# General Site Information > The Welcome Room >  Hello all

## kleverly19

Hi everybody,
                  I'm a 52 year old male who's new here so be gentle with me. Hope to get to know my way around soon, until then bear with me please. Anybody want to ask anything feel free or if there's anything you think i should know don't hesitate to tell me, i'm not too old to learn, :lol: .Hoping to just fit in and have fun here, be nice meeting u all, thanx for listening.

----------


## berley

Hiya Kev, nice to see that you finally made it - have fun and enjoy  :Smile:

----------


## kleverly19

> Hiya Kev, nice to see that you finally made it - have fun and enjoy


Thanx dear btw is there any forums on the web you're not a member of, :lol:

----------


## Gary R

> Thanx dear btw is there any forums on the web you're not a member of,


Hmmm nope she is on them all  :roflmao: 

 :welcome1:   Good to see you got in kev 

What sort of tank or pond do you have m8

----------


## lost

Welcome kev nice to see you have found us :Big Grin:

----------


## kleverly19

> Hmmm nope she is on them all 
> 
>   Good to see you got in kev 
> 
> What sort of tank or pond do you have m8


Actually none yet but thinking of starting so would appreciate any help or advice anyone would be willing to offer.
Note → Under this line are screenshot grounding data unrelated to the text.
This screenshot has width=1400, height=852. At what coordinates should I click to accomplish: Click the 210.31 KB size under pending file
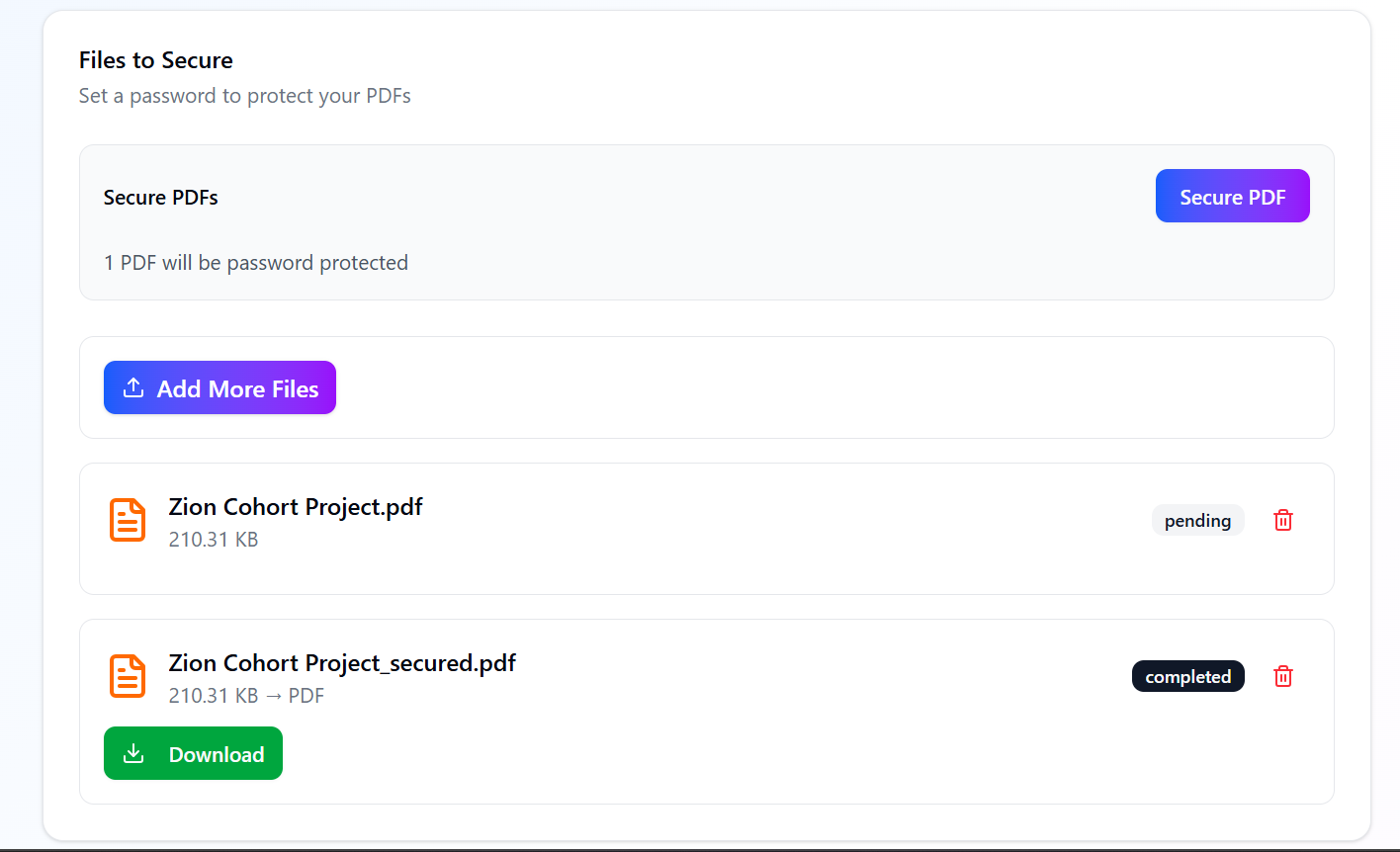(214, 540)
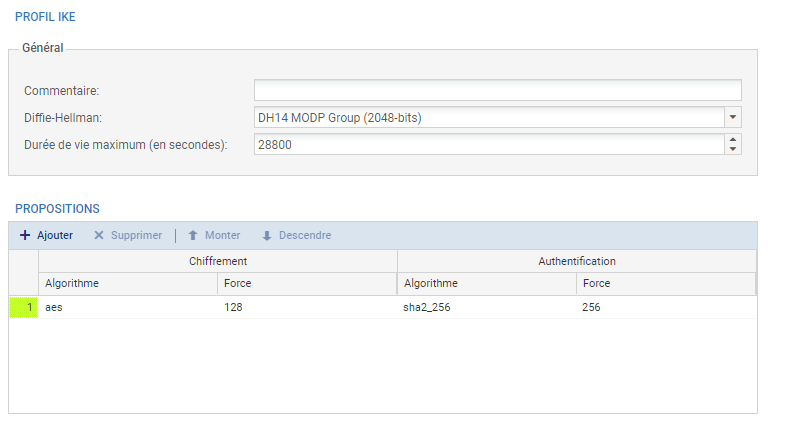The width and height of the screenshot is (785, 428).
Task: Click the Monter up arrow icon
Action: 193,235
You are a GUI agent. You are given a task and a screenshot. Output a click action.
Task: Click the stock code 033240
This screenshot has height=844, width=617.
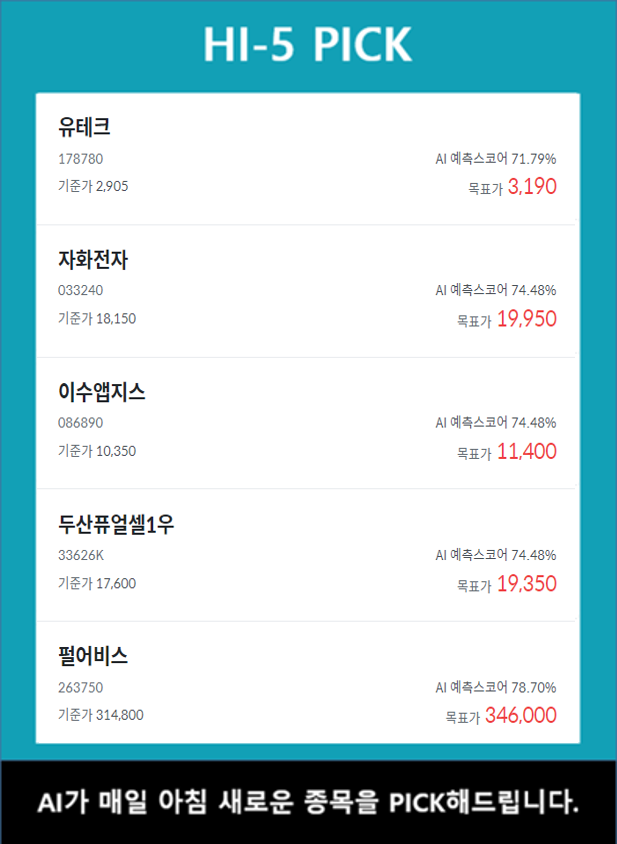[x=80, y=290]
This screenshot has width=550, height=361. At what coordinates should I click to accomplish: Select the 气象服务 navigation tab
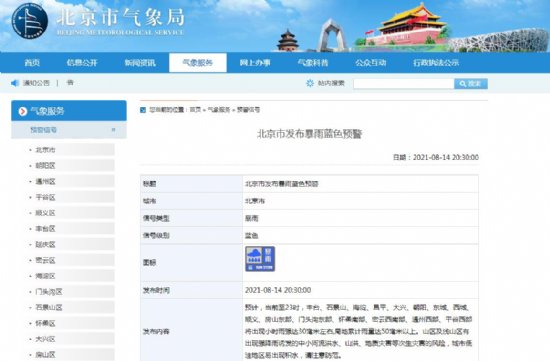[198, 63]
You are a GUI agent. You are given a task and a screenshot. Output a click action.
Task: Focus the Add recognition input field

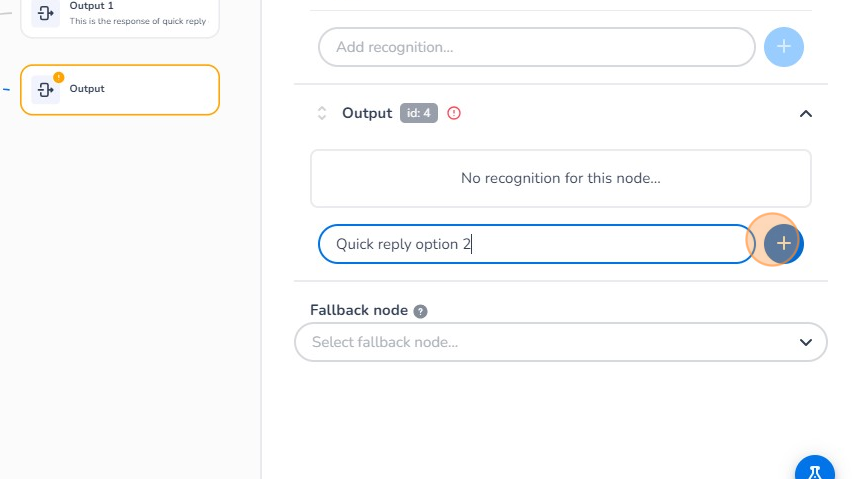tap(536, 47)
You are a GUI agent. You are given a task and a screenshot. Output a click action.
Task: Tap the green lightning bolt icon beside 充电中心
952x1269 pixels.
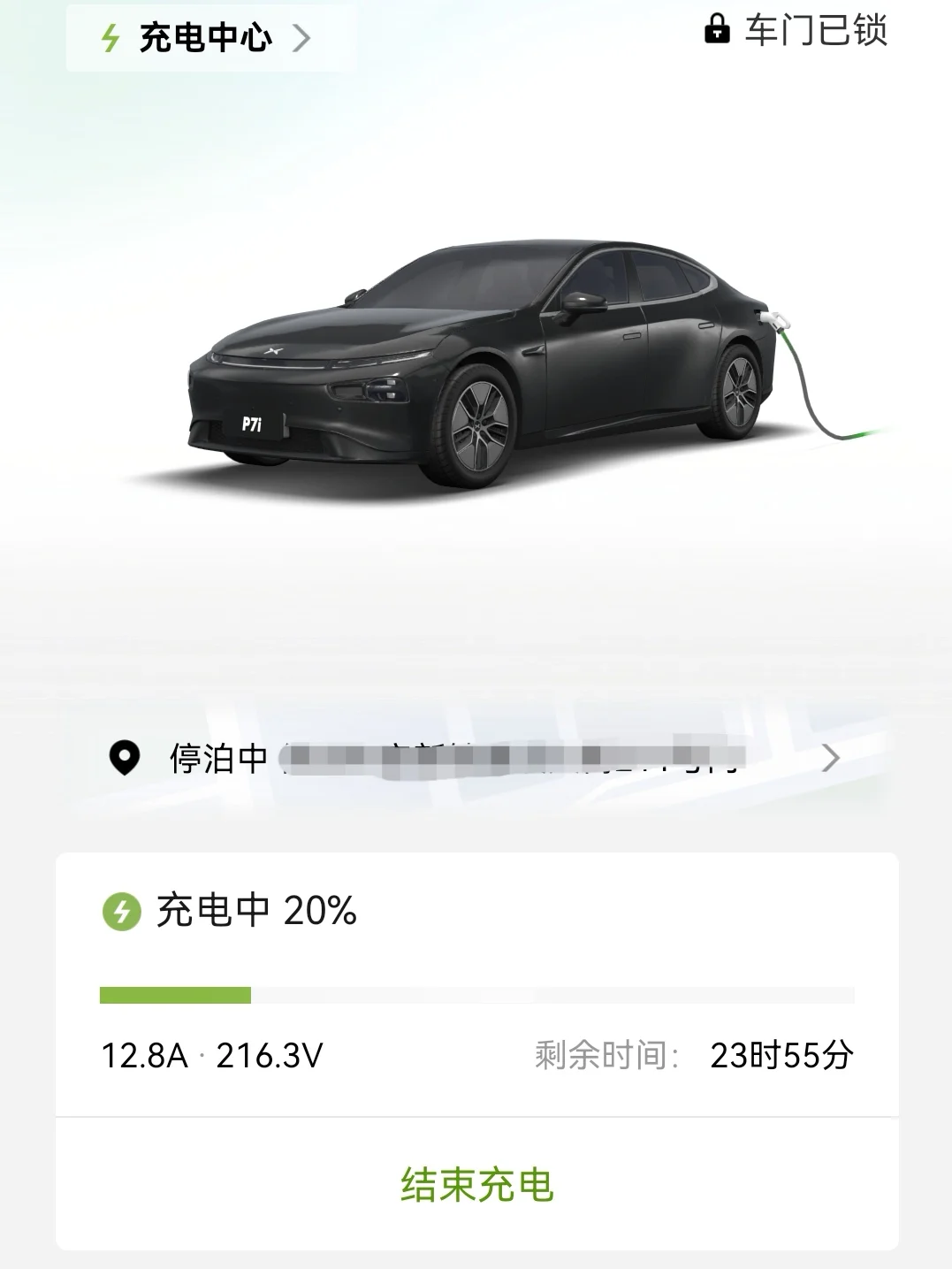110,38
Would have to start off small tho, lack of space is a problem at the moment

----------


## lost

I would say marine but they cost a bit to set up and you should do a lot of reading before you start.Having said that if you dont have much space that can rule out marines as need as much space as poss,but there are some nice nao tanks about
http://www.aquariumsdelivered.co.uk/...ium-p-810.html
If you have never had fish before i would say start with tropical they are far eaiser to keep,dont get me wrong there is nothing better than a well set up marine tank but please bear in mind behind this lovely looking tank there has been a lot of work put in to get it that way and a lot of work to keep it that way.What ever you chose any questions you may have we are here to help

----------